### Materials provided
++++++++++++++++++++
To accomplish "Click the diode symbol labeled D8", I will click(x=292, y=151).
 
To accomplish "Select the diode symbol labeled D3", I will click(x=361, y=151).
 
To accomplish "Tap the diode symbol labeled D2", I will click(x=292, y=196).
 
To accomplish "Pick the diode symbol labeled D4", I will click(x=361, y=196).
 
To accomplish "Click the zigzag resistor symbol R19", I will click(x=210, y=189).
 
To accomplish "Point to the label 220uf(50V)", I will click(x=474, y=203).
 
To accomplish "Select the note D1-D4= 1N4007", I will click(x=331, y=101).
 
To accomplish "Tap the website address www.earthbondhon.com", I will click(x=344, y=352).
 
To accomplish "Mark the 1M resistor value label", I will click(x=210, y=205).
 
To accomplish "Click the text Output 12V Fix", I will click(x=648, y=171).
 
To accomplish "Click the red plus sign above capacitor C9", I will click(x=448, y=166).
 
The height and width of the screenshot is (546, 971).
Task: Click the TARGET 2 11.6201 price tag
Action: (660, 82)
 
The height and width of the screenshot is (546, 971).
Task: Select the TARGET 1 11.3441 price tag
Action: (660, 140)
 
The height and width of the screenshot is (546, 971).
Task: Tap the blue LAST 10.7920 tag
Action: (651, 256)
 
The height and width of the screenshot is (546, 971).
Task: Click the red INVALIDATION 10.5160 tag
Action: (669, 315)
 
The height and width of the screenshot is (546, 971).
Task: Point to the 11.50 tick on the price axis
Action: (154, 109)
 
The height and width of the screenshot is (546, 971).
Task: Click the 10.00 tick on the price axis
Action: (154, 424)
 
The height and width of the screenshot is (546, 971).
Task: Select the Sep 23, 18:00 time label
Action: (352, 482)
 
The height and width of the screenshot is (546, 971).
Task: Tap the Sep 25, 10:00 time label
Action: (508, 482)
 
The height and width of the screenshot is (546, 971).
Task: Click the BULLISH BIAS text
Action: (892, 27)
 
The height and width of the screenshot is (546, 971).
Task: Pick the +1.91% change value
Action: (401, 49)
++++++++++++++++++++
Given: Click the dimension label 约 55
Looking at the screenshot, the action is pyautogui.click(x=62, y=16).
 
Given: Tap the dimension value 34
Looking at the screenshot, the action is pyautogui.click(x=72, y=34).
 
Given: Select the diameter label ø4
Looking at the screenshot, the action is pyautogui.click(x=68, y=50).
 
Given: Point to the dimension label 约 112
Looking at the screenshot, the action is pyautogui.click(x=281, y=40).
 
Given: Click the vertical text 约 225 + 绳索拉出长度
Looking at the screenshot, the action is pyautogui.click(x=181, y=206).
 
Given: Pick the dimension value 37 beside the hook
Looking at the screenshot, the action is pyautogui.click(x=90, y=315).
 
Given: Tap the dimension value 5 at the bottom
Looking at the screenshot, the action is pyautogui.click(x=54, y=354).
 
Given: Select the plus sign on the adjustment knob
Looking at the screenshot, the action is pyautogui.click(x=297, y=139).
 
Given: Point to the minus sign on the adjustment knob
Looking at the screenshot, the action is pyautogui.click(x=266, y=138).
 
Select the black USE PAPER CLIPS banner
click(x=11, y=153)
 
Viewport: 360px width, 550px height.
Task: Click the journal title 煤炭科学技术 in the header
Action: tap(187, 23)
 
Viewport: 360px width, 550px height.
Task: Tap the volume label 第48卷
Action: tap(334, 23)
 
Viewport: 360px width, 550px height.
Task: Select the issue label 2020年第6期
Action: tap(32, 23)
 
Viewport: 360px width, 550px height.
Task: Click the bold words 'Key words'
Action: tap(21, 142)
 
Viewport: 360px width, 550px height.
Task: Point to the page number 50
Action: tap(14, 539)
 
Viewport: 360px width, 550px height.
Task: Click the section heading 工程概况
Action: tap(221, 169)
++++++++++++++++++++
From the records above, extract every line that contains the string "adjustment". Case counts.

### The completed task
Given: Select the plus sign on the adjustment knob
Given: Point to the minus sign on the adjustment knob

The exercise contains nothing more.